_EXERCISE BRIEF:_
Could the entries below be transcribed word for word, with the pictures omitted?

_INFORMATION:_
══════════════════════════════
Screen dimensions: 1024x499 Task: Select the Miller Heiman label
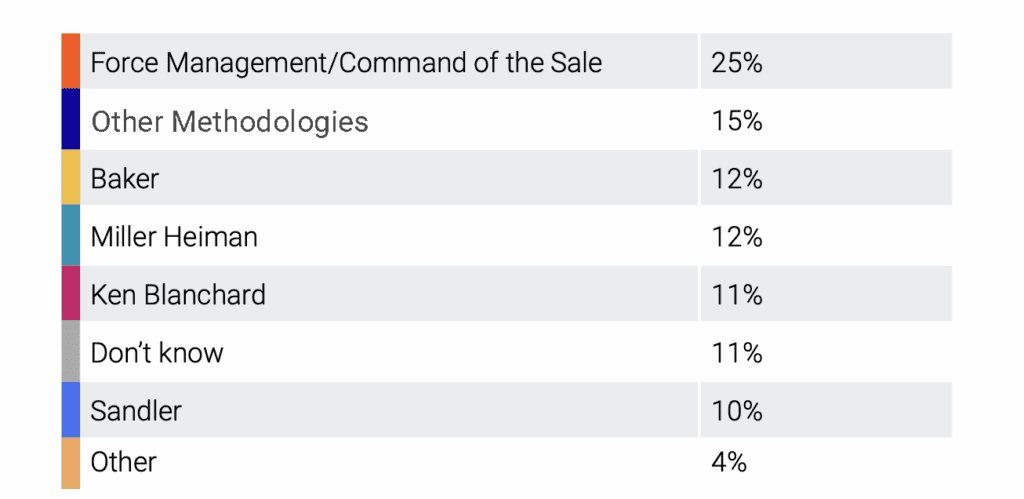174,237
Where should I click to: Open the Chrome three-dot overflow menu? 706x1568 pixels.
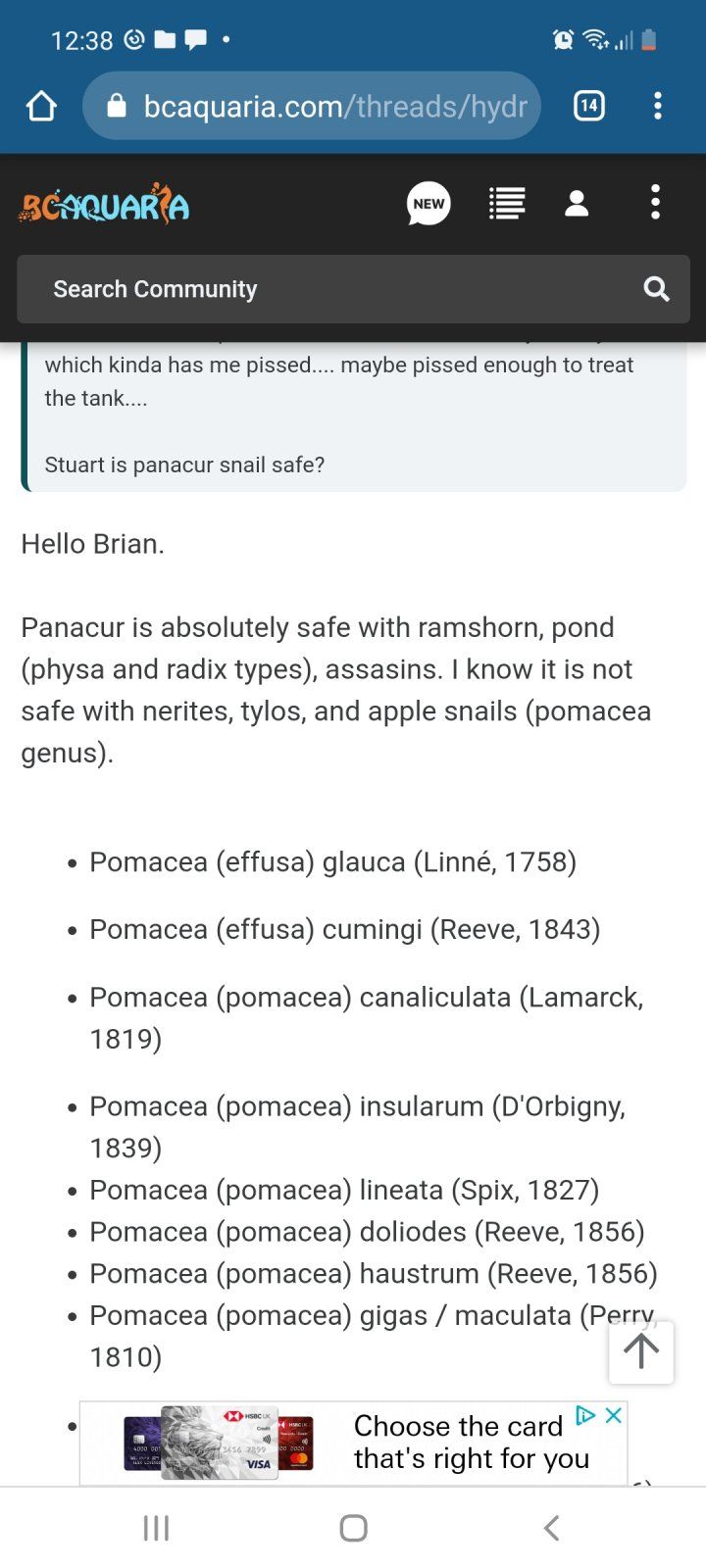pos(657,106)
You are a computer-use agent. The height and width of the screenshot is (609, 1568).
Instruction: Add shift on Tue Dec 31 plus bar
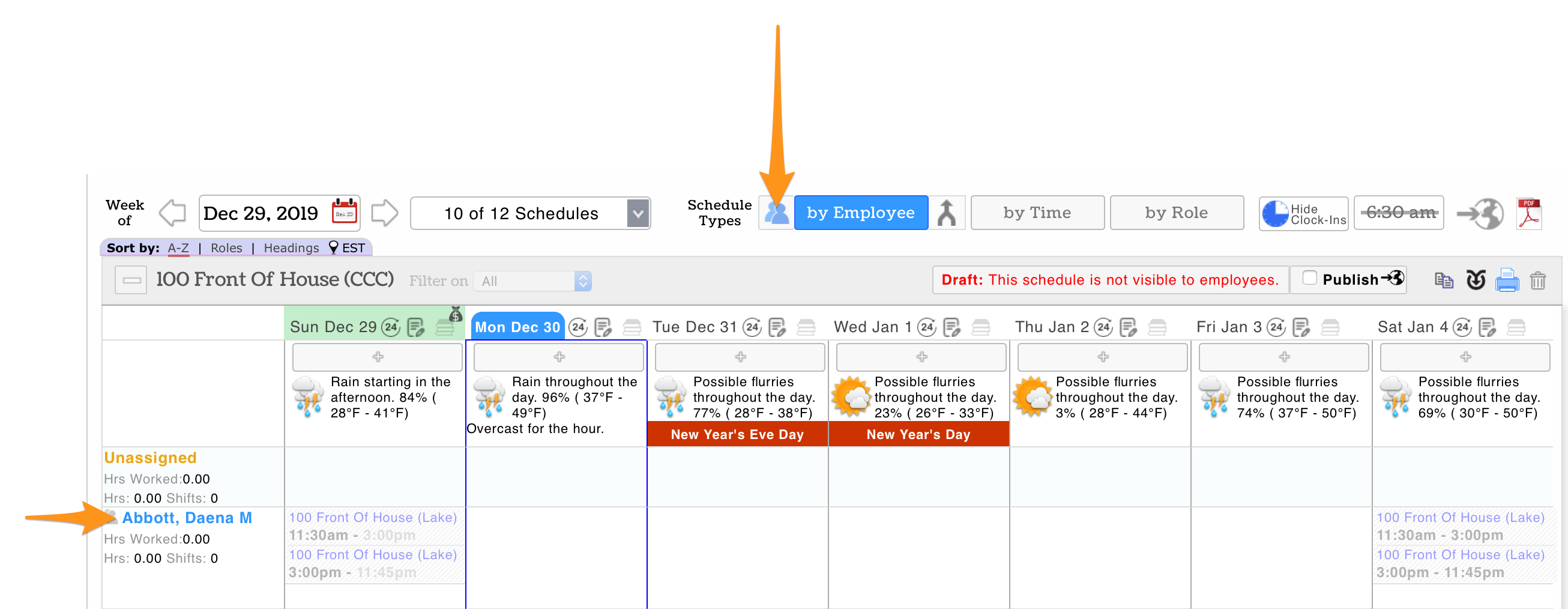coord(740,357)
══════════════════════════════
_REPLY:_
Screen dimensions: 1024x499 Task: Select the Miller Heiman label
174,237
Where should I click to: Open the Chrome three-dot overflow menu? 706x1568 pixels.
pos(657,106)
You are a computer-use agent. The height and width of the screenshot is (609, 1568).
Instruction: Add shift on Tue Dec 31 plus bar
coord(740,357)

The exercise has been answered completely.